HOCM DIAGNOSTIC DILEMMA
Journal Title: Journal of Evidence Based Medicine and Healthcare - Year 2018, Vol 5, Issue 15
Abstract
PRESENTATION OF CASE A 32 years old male, Type II diabetic patient was admitted in private nursing home in Mumbai in 2014 with h/o Chest Pain on exertion CCS class II, shortness of breath on exertion NYHA class II associated with intermittent palpitation since 2 months. Patient was comfortable at rest. There was no history of palpitations, syncope. His SpO2 was 98%, pulse 90/min, BP 116/70 in right upper limb. ECG showed Hyperacute T waves with ST elevation in all precordial leads. His CKMB, Tr T was in normal range. His Transthoracic 2D echocardiography showed mild concentric LVH, mild apical wall hypokinesia. Diagnosis of acute anterior wall myocardial infarction was made, and patient was thrombolysed with Reteplase. He was given Antiplatelets, statin and nitrates at the time of discharge. He was not prescribed beta blockers.

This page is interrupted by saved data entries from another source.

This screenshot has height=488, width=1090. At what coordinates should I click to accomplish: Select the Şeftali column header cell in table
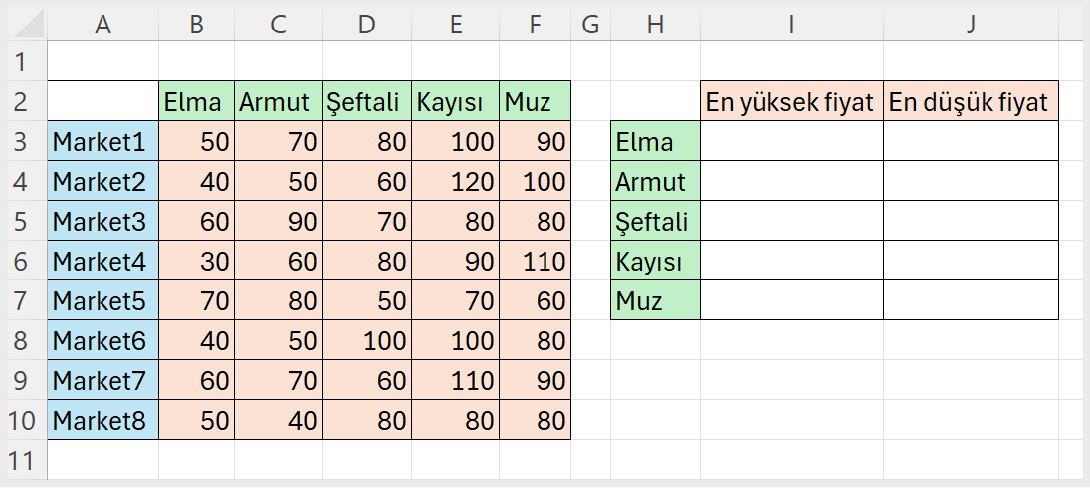coord(366,101)
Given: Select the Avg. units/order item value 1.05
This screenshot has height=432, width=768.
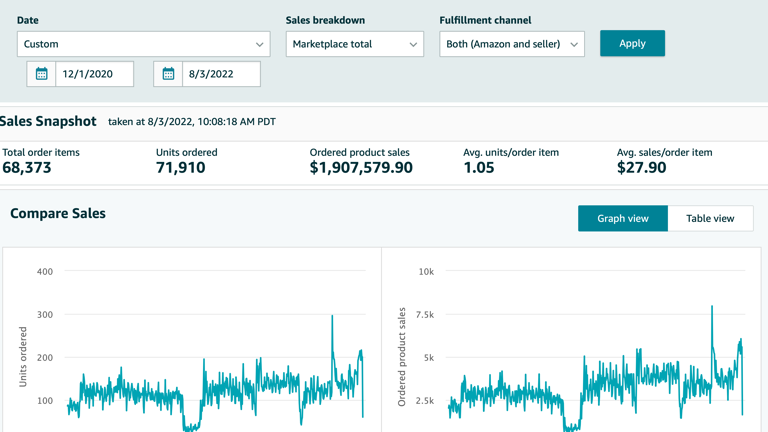Looking at the screenshot, I should (479, 168).
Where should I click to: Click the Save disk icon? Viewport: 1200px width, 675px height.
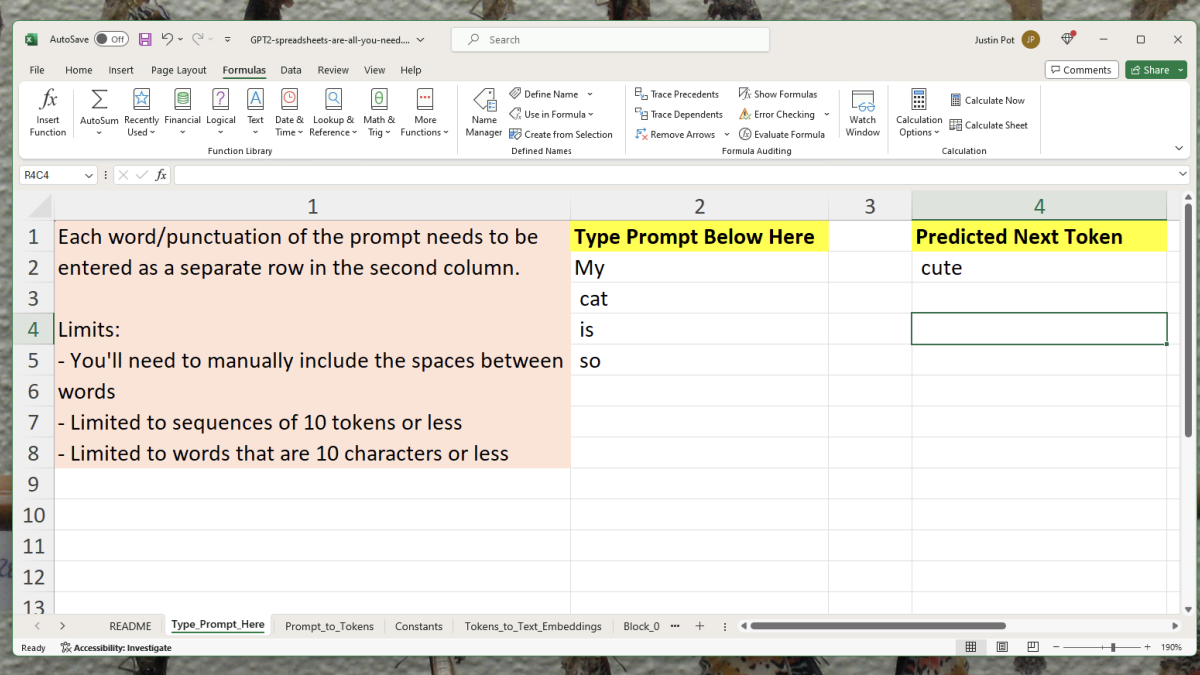[x=145, y=40]
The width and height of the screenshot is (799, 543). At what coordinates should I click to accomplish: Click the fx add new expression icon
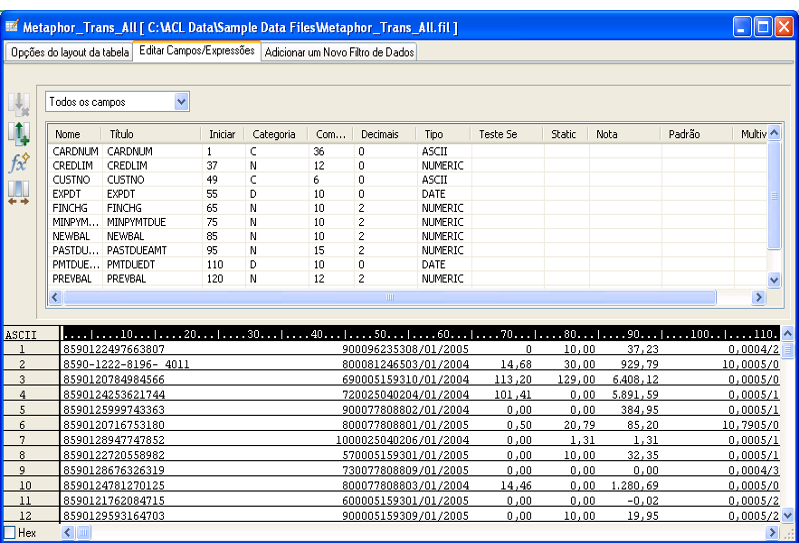[x=18, y=162]
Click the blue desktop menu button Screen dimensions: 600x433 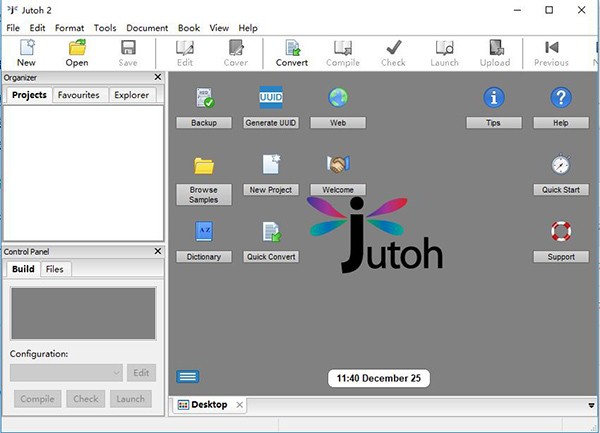[x=187, y=377]
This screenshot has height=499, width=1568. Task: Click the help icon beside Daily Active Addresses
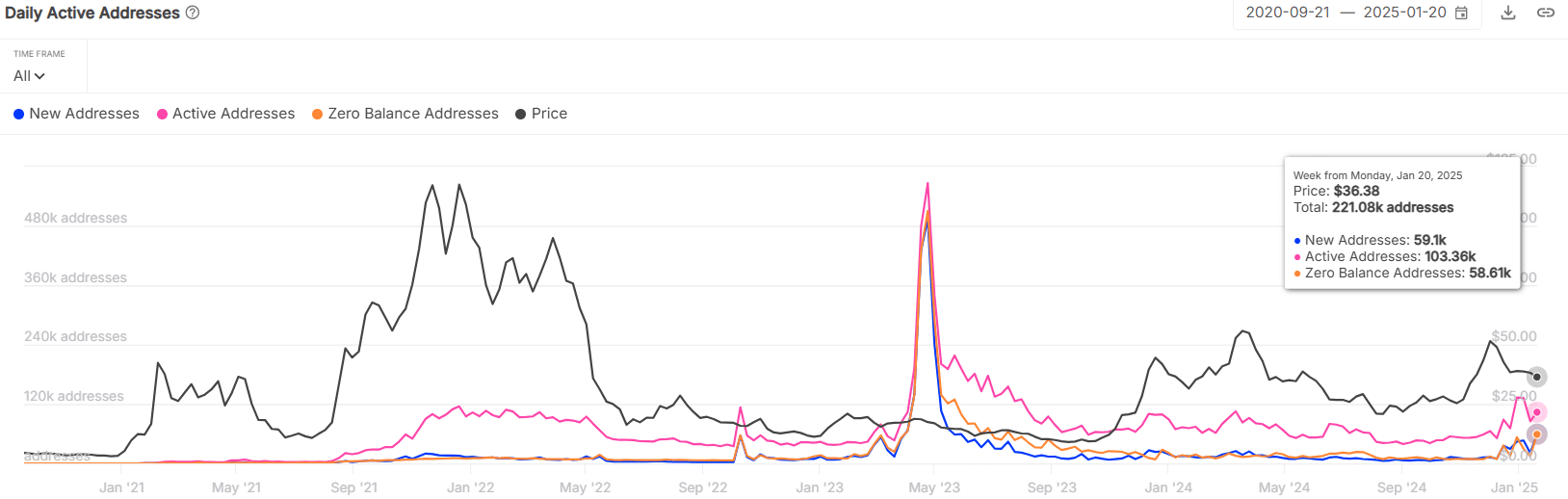pyautogui.click(x=193, y=13)
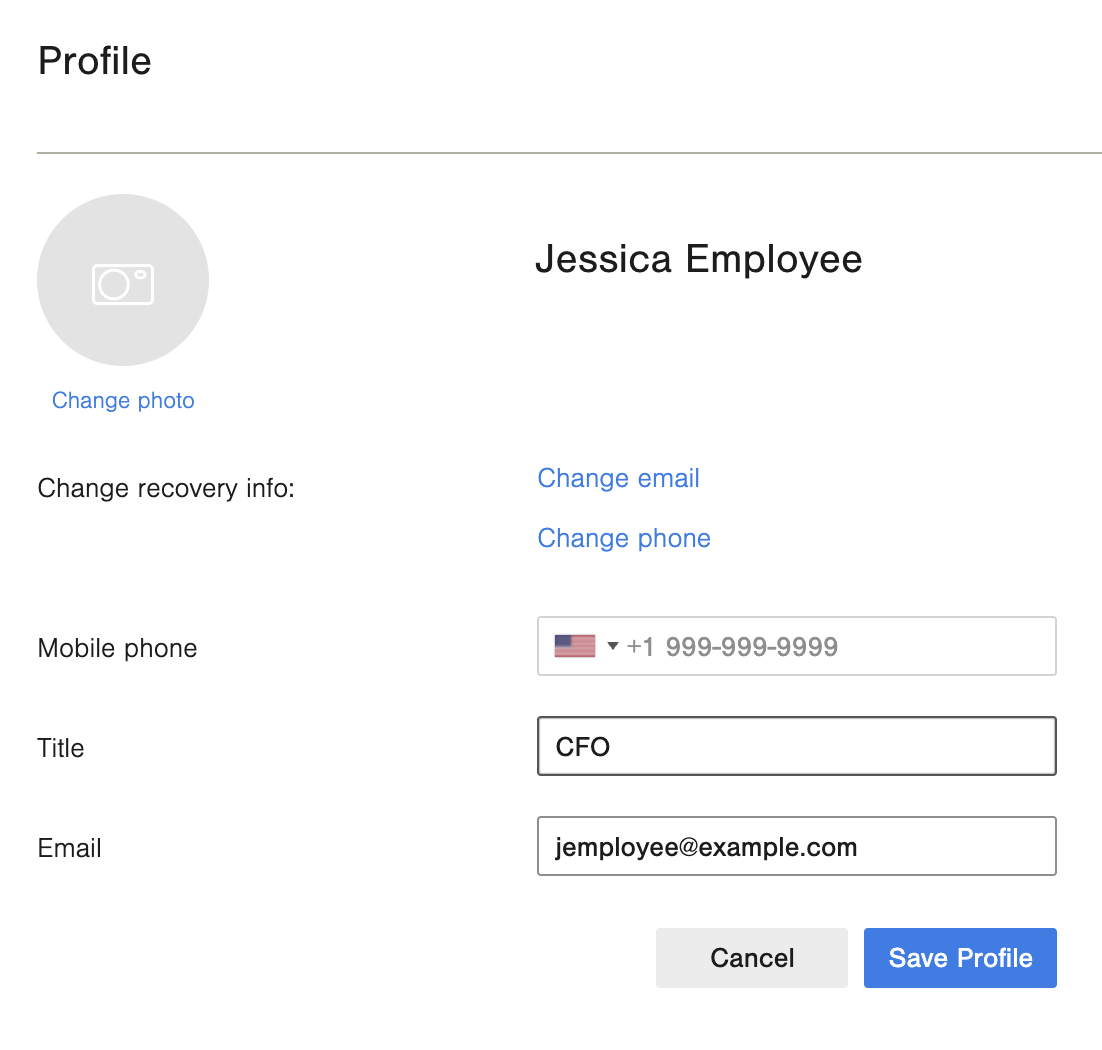The width and height of the screenshot is (1102, 1050).
Task: Click Change phone
Action: (623, 538)
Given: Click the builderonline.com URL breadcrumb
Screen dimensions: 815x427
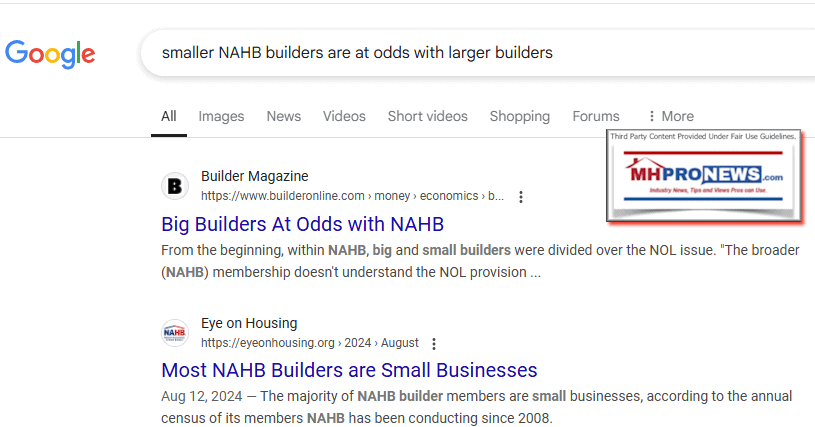Looking at the screenshot, I should point(352,196).
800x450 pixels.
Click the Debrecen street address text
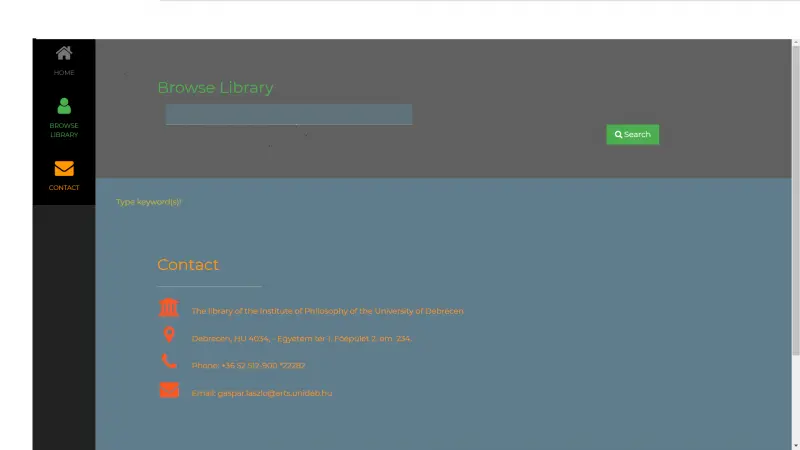301,339
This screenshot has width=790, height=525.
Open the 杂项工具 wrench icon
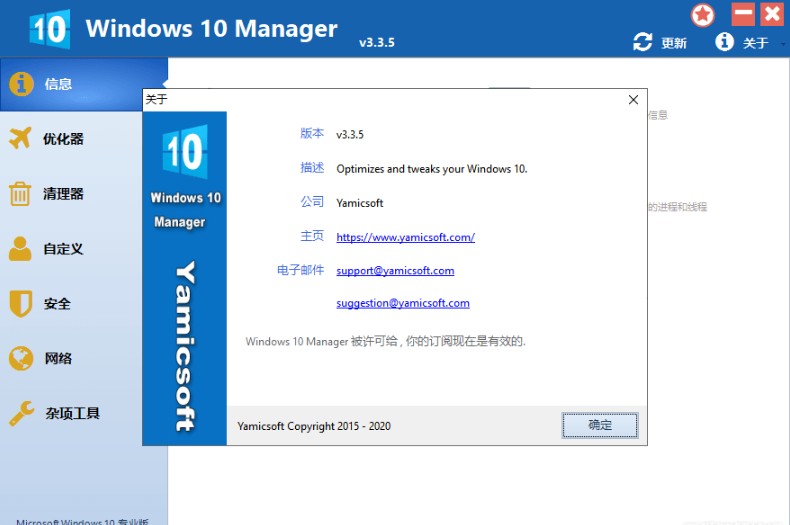(21, 413)
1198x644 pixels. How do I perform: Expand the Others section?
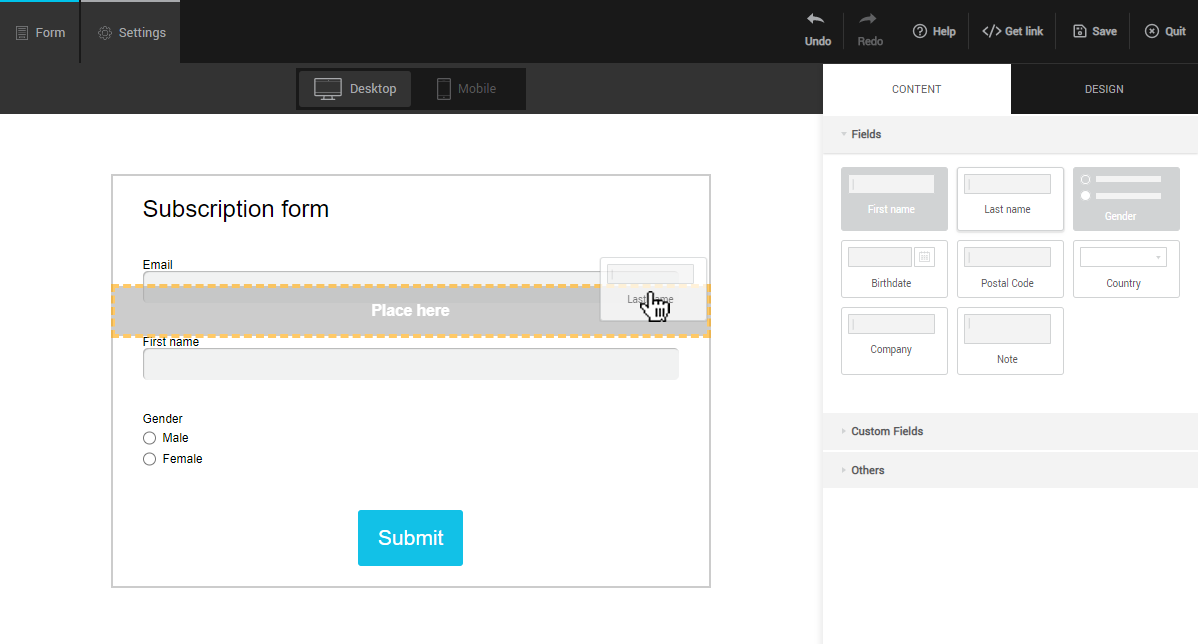click(867, 470)
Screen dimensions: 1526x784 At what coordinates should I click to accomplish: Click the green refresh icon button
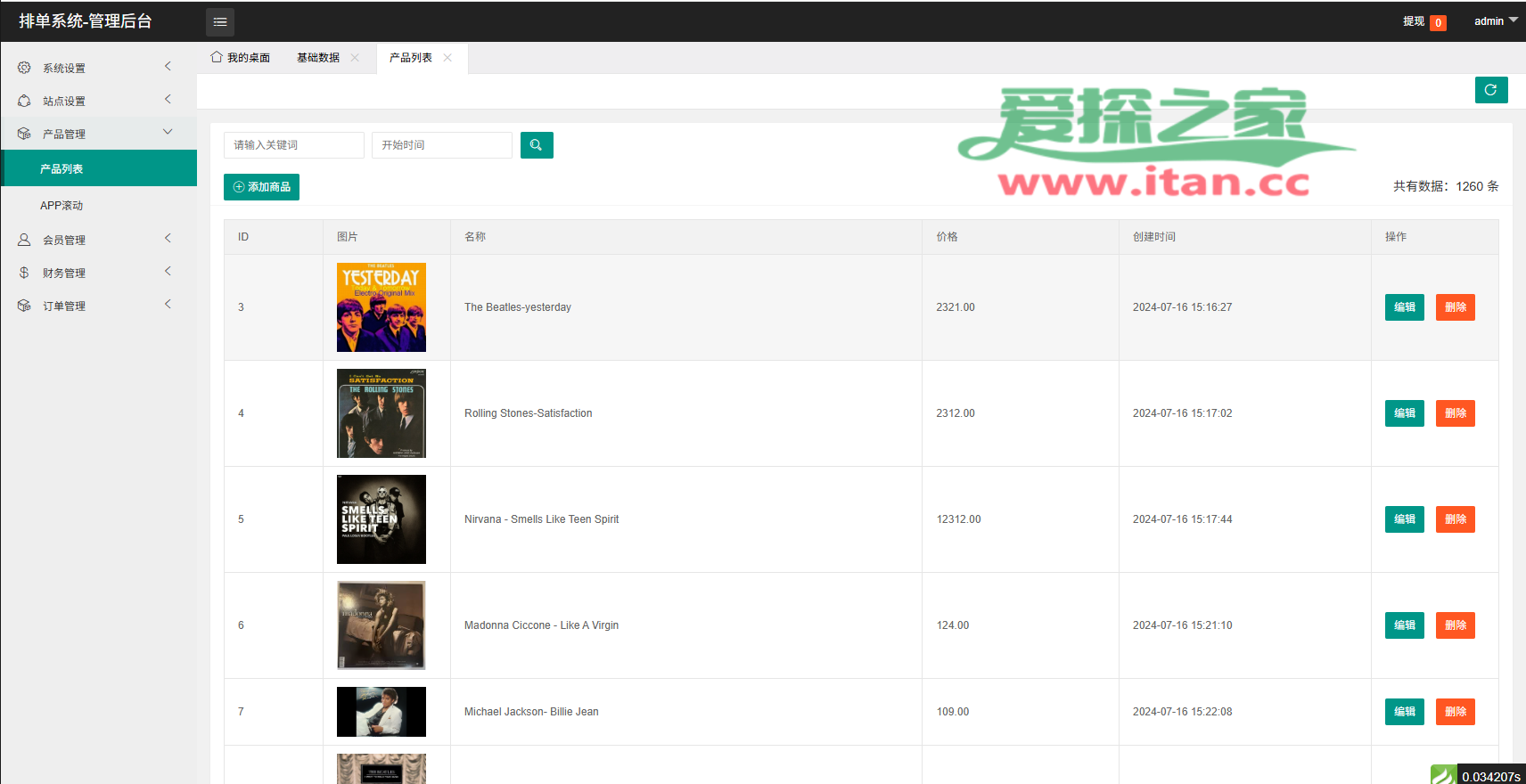tap(1490, 90)
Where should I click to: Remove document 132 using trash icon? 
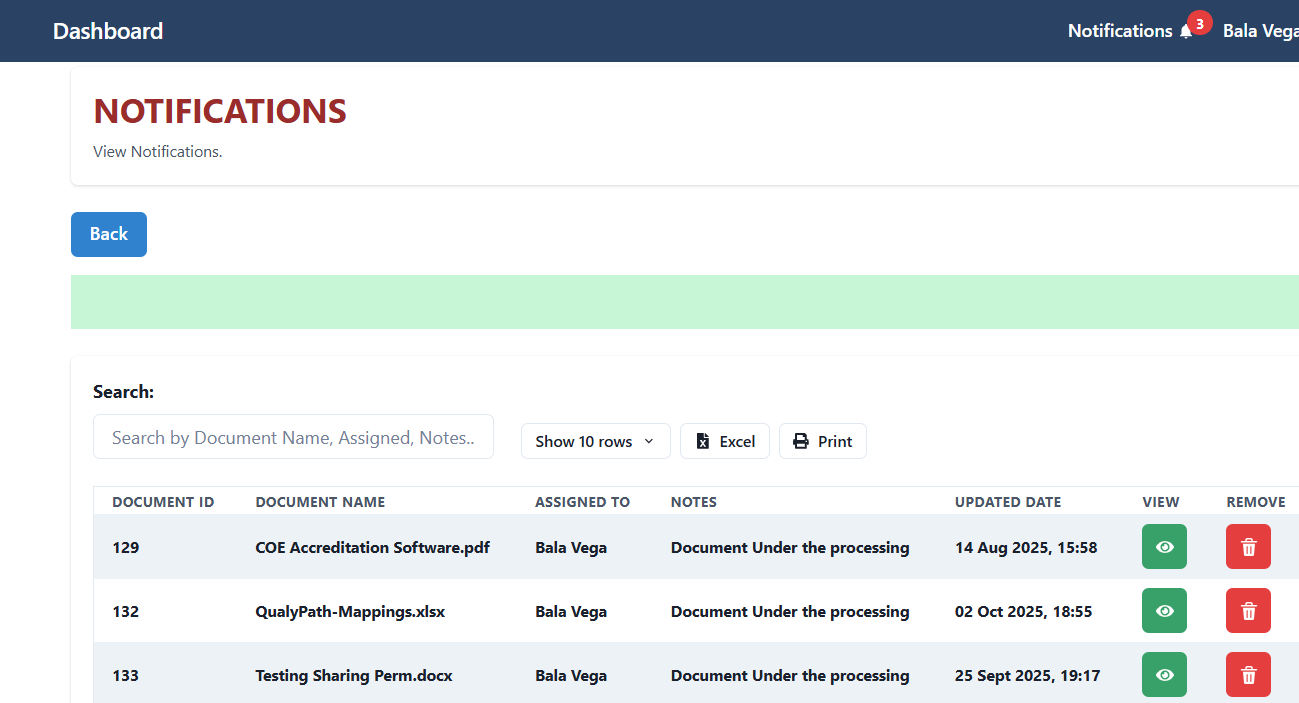[1248, 611]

Recently patient was evaluated at our center for similar symptoms. Clinically there was double apical impulse, systolic ejection murmur at neo aortic area. ECG had tall T waves with J point elevation. Echocardiography at our center showed HOCM with SAM and resting LVOT gradient of 30 mmHg. Diagnosis of HOCM confirmed by Cardiac MRI. Patients elder sister also died of cardiac illness at age of 38 years, but details of her illness not known to patient.